### Listed records
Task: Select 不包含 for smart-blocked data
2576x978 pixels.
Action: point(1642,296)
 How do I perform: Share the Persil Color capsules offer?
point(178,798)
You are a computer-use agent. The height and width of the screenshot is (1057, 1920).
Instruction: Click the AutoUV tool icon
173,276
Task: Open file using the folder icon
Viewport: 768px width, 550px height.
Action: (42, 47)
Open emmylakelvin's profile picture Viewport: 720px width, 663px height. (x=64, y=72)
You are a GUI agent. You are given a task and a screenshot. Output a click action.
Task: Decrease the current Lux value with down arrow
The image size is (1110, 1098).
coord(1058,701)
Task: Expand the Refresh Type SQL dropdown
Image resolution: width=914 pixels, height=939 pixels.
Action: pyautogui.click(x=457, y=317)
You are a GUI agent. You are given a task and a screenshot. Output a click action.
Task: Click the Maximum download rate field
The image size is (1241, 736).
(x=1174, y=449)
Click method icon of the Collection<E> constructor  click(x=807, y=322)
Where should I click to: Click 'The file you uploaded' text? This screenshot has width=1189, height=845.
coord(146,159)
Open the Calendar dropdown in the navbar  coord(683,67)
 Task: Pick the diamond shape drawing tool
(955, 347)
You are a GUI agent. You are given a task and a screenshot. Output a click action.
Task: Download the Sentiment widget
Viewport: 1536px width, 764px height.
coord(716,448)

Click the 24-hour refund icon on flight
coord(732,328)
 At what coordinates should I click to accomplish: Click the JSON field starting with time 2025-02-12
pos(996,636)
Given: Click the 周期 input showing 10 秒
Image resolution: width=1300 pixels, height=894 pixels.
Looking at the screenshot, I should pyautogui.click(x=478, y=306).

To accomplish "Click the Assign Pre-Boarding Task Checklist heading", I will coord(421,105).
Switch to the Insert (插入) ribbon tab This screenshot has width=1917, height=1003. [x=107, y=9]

### Try it
Copy each line of the records that has "Open" in it.

### Solution to the exercise
Task: Open file using the folder icon
Open emmylakelvin's profile picture Viewport: 720px width, 663px height. (x=64, y=72)
Open the Calendar dropdown in the navbar  coord(683,67)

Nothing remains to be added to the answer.